DIRECTIONS –
Output every record exactly, and nothing more.

(Records drawn from a dataset)
+++

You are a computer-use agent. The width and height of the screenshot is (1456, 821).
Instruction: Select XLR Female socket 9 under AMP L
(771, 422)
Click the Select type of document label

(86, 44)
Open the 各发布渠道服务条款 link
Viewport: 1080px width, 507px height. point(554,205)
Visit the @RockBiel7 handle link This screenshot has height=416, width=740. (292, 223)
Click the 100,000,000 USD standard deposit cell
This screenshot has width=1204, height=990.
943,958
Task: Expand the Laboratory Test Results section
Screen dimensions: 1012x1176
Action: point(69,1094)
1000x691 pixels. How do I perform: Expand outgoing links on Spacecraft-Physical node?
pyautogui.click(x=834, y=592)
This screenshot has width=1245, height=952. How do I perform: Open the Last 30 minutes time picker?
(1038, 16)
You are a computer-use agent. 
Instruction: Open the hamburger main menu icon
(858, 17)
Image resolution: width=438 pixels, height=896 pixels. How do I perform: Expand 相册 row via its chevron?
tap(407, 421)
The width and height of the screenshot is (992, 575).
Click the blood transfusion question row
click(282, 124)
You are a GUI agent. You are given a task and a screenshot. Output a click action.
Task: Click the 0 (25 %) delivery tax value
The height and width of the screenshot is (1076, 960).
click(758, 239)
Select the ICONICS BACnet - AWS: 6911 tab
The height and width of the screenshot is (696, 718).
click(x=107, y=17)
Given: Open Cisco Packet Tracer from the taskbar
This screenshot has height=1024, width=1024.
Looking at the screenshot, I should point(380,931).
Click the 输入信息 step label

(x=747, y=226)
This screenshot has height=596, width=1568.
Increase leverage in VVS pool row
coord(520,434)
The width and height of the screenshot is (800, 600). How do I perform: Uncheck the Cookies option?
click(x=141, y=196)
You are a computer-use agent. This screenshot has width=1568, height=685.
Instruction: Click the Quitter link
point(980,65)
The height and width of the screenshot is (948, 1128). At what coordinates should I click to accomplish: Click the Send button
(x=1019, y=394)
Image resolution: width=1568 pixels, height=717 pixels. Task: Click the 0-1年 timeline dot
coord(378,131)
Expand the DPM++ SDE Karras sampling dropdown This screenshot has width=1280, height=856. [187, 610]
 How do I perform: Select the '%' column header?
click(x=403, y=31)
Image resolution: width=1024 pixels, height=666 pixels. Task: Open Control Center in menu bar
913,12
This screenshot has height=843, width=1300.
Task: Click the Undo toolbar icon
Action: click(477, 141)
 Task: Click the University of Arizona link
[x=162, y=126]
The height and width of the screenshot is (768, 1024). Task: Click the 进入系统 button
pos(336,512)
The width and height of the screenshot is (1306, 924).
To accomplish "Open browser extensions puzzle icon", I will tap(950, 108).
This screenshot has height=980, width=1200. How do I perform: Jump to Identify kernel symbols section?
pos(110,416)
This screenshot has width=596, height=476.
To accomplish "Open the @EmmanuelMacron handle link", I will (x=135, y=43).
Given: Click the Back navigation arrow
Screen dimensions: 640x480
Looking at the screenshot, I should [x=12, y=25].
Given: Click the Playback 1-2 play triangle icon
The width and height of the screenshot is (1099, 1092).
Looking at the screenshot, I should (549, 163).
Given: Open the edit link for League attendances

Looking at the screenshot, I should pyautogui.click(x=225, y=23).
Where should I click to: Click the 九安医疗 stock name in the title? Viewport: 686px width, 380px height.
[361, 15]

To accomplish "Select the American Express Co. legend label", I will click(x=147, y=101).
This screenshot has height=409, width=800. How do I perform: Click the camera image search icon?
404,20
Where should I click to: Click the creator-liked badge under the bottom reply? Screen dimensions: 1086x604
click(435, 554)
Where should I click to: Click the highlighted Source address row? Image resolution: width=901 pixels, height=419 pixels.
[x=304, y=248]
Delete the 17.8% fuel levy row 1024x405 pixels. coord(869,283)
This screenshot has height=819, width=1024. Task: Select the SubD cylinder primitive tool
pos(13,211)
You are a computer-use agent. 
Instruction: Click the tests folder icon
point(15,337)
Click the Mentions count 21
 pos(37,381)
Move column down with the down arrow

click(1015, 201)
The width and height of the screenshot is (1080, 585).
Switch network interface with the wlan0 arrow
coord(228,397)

+++

RESPONSE –
You are a computer-use agent. The width and height of the screenshot is (1456, 821).
Instruction: Select XLR Female socket 9 under AMP L
(771, 422)
Click the Select type of document label

(86, 44)
Open the 各发布渠道服务条款 link
Viewport: 1080px width, 507px height. point(554,205)
Visit the @RockBiel7 handle link This screenshot has height=416, width=740. (292, 223)
Click the 100,000,000 USD standard deposit cell
This screenshot has width=1204, height=990.
943,958
Task: Expand the Laboratory Test Results section
Screen dimensions: 1012x1176
Action: point(69,1094)
1000x691 pixels. How do I perform: Expand outgoing links on Spacecraft-Physical node?
pyautogui.click(x=834, y=592)
This screenshot has width=1245, height=952. How do I perform: Open the Last 30 minutes time picker?
(1038, 16)
You are a computer-use agent. 
Instruction: Open the hamburger main menu icon
(858, 17)
Image resolution: width=438 pixels, height=896 pixels. How do I perform: Expand 相册 row via its chevron?
tap(407, 421)
The width and height of the screenshot is (992, 575).
Click the blood transfusion question row
click(282, 124)
You are a GUI agent. You are given a task and a screenshot. Output a click action.
Task: Click the 0 (25 %) delivery tax value
The height and width of the screenshot is (1076, 960).
click(758, 239)
Select the ICONICS BACnet - AWS: 6911 tab
The height and width of the screenshot is (696, 718).
click(x=107, y=17)
Given: Open Cisco Packet Tracer from the taskbar
This screenshot has height=1024, width=1024.
Looking at the screenshot, I should point(380,931).
Click the 输入信息 step label

(x=747, y=226)
This screenshot has height=596, width=1568.
Increase leverage in VVS pool row
coord(520,434)
The width and height of the screenshot is (800, 600). How do I perform: Uncheck the Cookies option?
click(x=141, y=196)
You are a computer-use agent. This screenshot has width=1568, height=685.
Instruction: Click the Quitter link
point(980,65)
The height and width of the screenshot is (948, 1128). At what coordinates should I click to accomplish: Click the Send button
(x=1019, y=394)
Image resolution: width=1568 pixels, height=717 pixels. Task: Click the 0-1年 timeline dot
coord(378,131)
Expand the DPM++ SDE Karras sampling dropdown This screenshot has width=1280, height=856. [187, 610]
 How do I perform: Select the '%' column header?
click(x=403, y=31)
Image resolution: width=1024 pixels, height=666 pixels. Task: Open Control Center in menu bar
913,12
This screenshot has height=843, width=1300.
Task: Click the Undo toolbar icon
Action: click(477, 141)
 Task: Click the University of Arizona link
[x=162, y=126]
The height and width of the screenshot is (768, 1024). Task: Click the 进入系统 button
pos(336,512)
The width and height of the screenshot is (1306, 924).
To accomplish "Open browser extensions puzzle icon", I will tap(950, 108).
This screenshot has height=980, width=1200. How do I perform: Jump to Identify kernel symbols section?
pos(110,416)
This screenshot has width=596, height=476.
To accomplish "Open the @EmmanuelMacron handle link", I will (x=135, y=43).
Given: Click the Back navigation arrow
Screen dimensions: 640x480
Looking at the screenshot, I should [x=12, y=25].
Given: Click the Playback 1-2 play triangle icon
The width and height of the screenshot is (1099, 1092).
Looking at the screenshot, I should (549, 163).
Given: Open the edit link for League attendances

Looking at the screenshot, I should pyautogui.click(x=225, y=23).
Where should I click to: Click the 九安医疗 stock name in the title? Viewport: 686px width, 380px height.
[361, 15]

To accomplish "Select the American Express Co. legend label", I will click(x=147, y=101).
This screenshot has height=409, width=800. How do I perform: Click the camera image search icon?
404,20
Where should I click to: Click the creator-liked badge under the bottom reply? Screen dimensions: 1086x604
click(435, 554)
Where should I click to: Click the highlighted Source address row? Image resolution: width=901 pixels, height=419 pixels.
[x=304, y=248]
Delete the 17.8% fuel levy row 1024x405 pixels. coord(869,283)
This screenshot has height=819, width=1024. Task: Select the SubD cylinder primitive tool
pos(13,211)
You are a computer-use agent. 
Instruction: Click the tests folder icon
point(15,337)
Click the Mentions count 21
 pos(37,381)
Move column down with the down arrow

click(1015, 201)
The width and height of the screenshot is (1080, 585).
Switch network interface with the wlan0 arrow
coord(228,397)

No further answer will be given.